__EXERCISE PASSAGE__:
════════════════════
Your doctor might also suggest you do stretching exercises or change the way you sit or move at work.
Assuming that you don't have a serious muscle injury that needs surgery, medical treatment is similar to treatment at home. But a doctor can give you valuable information, such as:
- The extent of damage to your muscle and tendon
- If you need crutches or a brace to help healing
- Whether you need to restrict your activity or take days off work
- Whether rehabilitation exercises or physical therapy might help you recover and prevent reinjury
Your doctor might also refer you for alternative treatments, including chiropractic or osteopathic manipulation, acupuncture, or myofascial release, which is a type of massage that focuses on releasing tightness in your muscles.
Depending on what how seriously you're injured, surgery may help, too.
Some activities you can do daily can help avoid injury and reduce your risk of muscle strain at work or while exercising or playing sports include:
Regular stretching: When you stretch, you loosen up your muscles, which makes them more flexible and less likely to tear. For the best results, you should stretch two to three times each week for at least 5 minutes, and especially before and after you exercise.
Warm-ups: Warming up before you exercise with light aerobics, like walking or jogging or squats, is one of the best ways to avoid muscle strain. When you increase your heart rate, you also increase the blood flow to your muscles, which helps them move better.
Strength training: Weak muscles are more prone to injury, but strengthening them through activities like weight lifting, yoga, or cycling makes them more resilient to stress. It’s best to do strength training at least twice a week for 20 minutes or more. Talk to your doctor before you start a new exercise program.
Good ergonomics at work: Ergonomics is the practice of fitting a job to a person. According to the Occupational Safety and Health Administration (OSHA), good ergonomics helps reduce tired muscles, increases how productive workers can be, and decreases not only the number of work-related musculoskeletal conditions workers develop but also how bad they can be.
Bad ergonomics can lead to muscle strains. Some ergonomic risks include:
- Using a great amount of force
- Keeping the same posture or staying in the same position, which limits blood flow
- Not taking enough breaks and not working on different tasks
Preventing injuries such as musculoskeletal disorders at work is required by federal law (the General Duty Clause of the Occupational Safety and Health Act, section 5). Any employer with an employee who reports a work-related musculoskeletal disorder falls under this rule.
OSHA can cite employers and/or send hazard alert letters for ergonomic risk under this act, which holds employers responsible for meeting certain safety standards. If an employer gets a letter, OSHA may follow up to see what the company has done to solve ergonomic risks.
Although 60% of all work-related musculoskeletal disorders occur in manufacturing and so-called manual-handling jobs, OSHA requirements for workplace safety apply to all jobs.
In most cases, people recover completely from muscle strain with proper treatment. More complicated cases should be handled by a doctor.
════════════════════
__HOW TO COMPLETE THIS TASK__:
Using the muscle strain text above, decide whether each statement agrees with it, and answer yes or no, quoting the exact words that settle it. (a) Stretching should be done two to three times a week for at least 5 minutes. (b) OSHA's workplace safety requirements cover only manufacturing and manual-handling jobs. (c) Strength training works best done at least twice a week for 20 minutes or more.

__PROVIDED MATERIAL__:
════════════════════
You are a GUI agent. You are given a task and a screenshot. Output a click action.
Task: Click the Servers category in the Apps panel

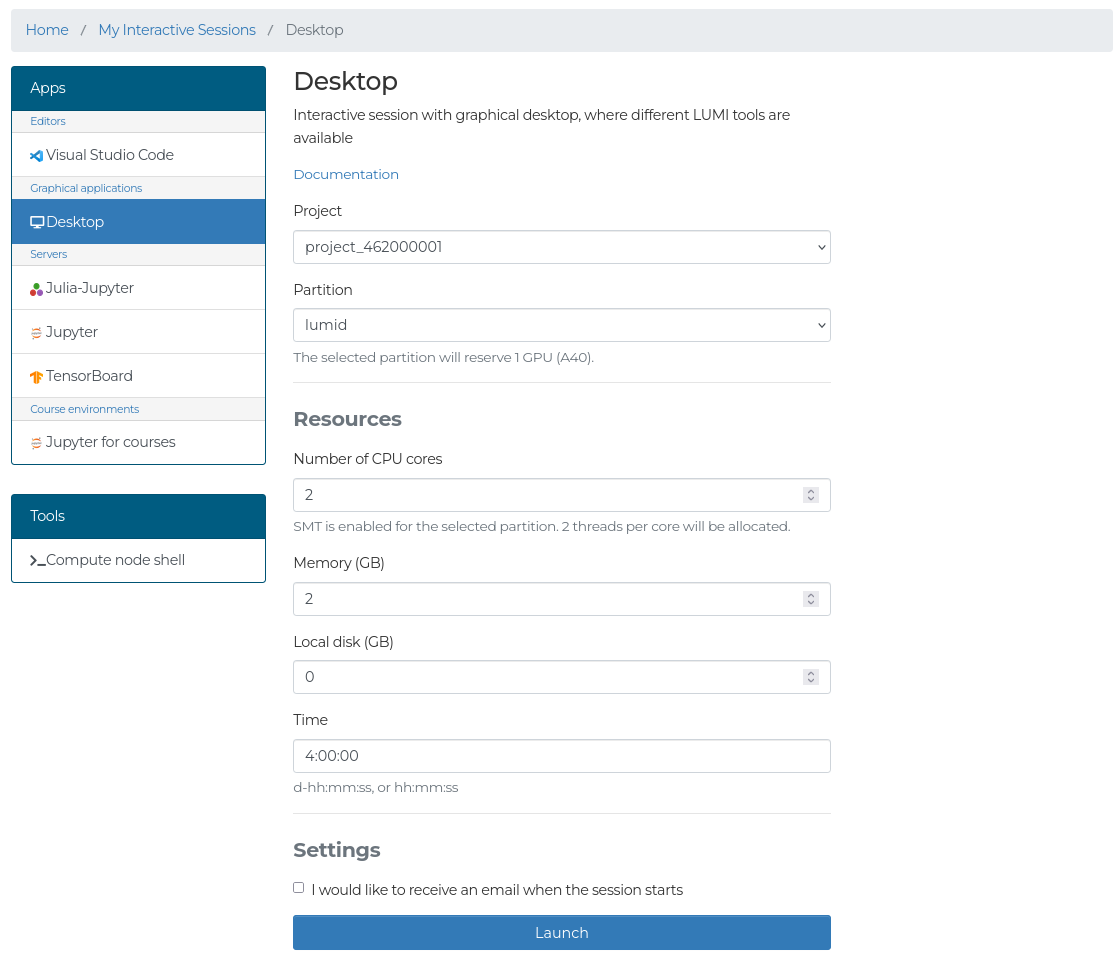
════════════════════
__ANSWER BOX__:
(a) Yes: "you should stretch two to three times each week for at least 5 minutes"
(b) No: "OSHA requirements for workplace safety apply to all jobs."
(c) Yes: "It’s best to do strength training at least twice a week for 20 minutes or more."